"In diesem Prozess ist noch nicht alles am Tisch"
Landesholding-Anwalt Bernhard Fink sieht den Handlungsbedarf gegen die Vorstände bei der Regierung.

Foto © Bernhard Fink soll Holding vertreten
Wem stehen Sie als Anwalt näher: der Landesholding oder den angeklagten Vorständen, die Sie beauftragt haben?
BERNHARD FINK: Mein Auftrag ist ganz eindeutig: Ich muss schauen, dass ich das Geld für die Holding bekomme.

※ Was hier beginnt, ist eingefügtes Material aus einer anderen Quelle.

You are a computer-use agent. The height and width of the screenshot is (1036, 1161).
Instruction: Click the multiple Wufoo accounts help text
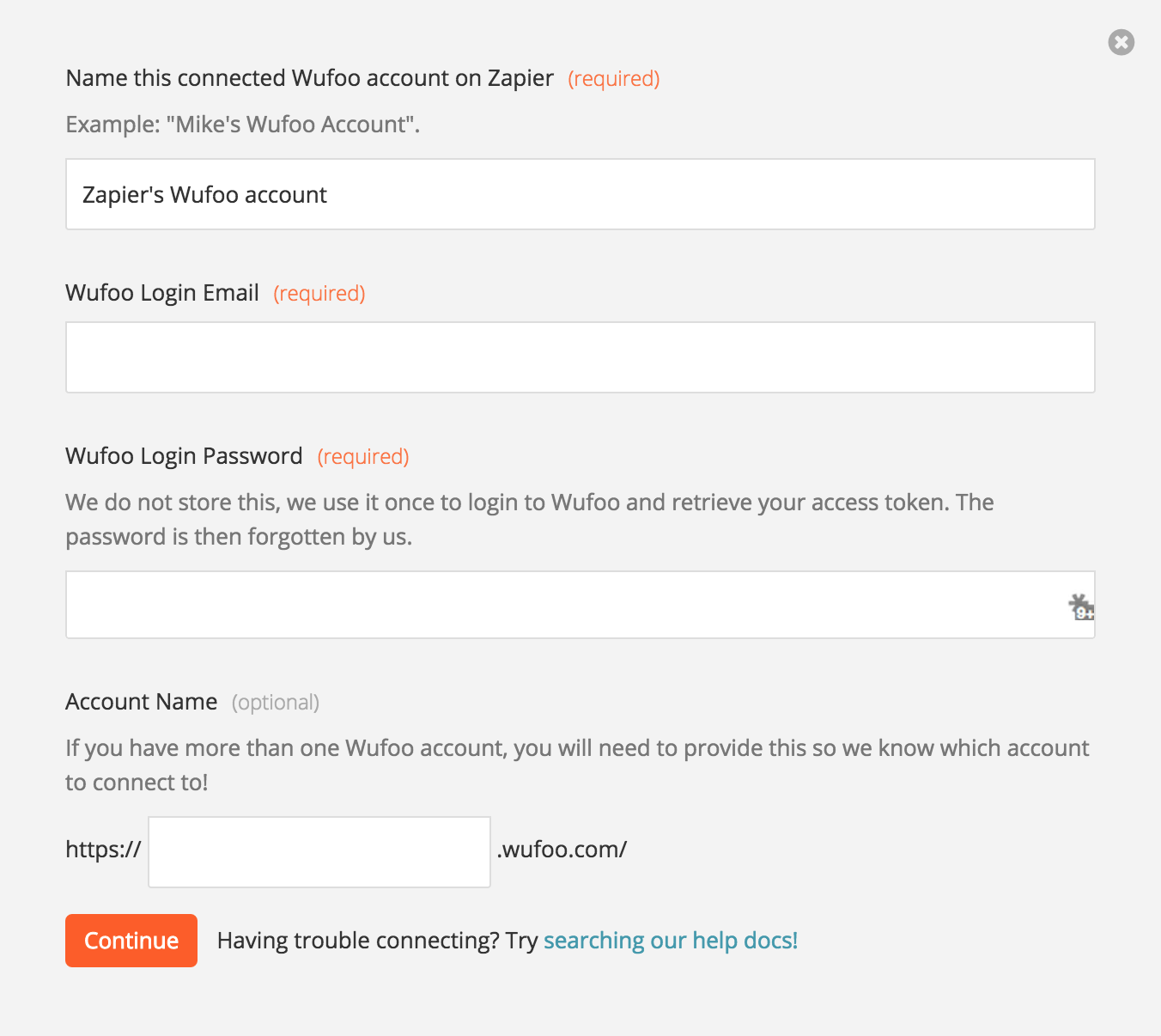(x=577, y=765)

Beobachter hat irritiert, dass Sie sich Beweisanträgen der Angeklagten angeschlossen haben.
FINK: Wenn es der Findung der materiellen Wahrheit dient, soll man sich solchen Anträgen nicht verschließen. Außerdem glaube ich nicht, dass hier schon alles am Tisch ist. Die Aussagen von Birnbacher und Martinz muss man noch weiter hinterfragen.
Wann werden Sie auch gegen die Holding-Vorstände eine Privatbeteiligten-Klage einbringen?
FINK: Das fällt nicht in meine Zuständigkeit. Laut Gesetz kann nur die Landesregierung gegen die Holding-Vorstände vorgehen.
Glauben Sie, dass die Holding die sechs Millionen Euro Honorar zurückbekommt?
FINK: In erster Linie werden wir uns an Birnbacher schadlos halten, er hat das Geld bekommen. Wenn auch die übrigen Angeklagten verurteilt werden sollten, würde ich im Namen der Holding natürlich auch von ihnen Geld fordern. 2,4 Millionen Euro, die Birnbacher an Steuer bezahlt hat und die eine Million, die die Staatsanwaltschaft gesperrt hat, sollten wir bei einem Schuldspruch relativ leicht bekommen.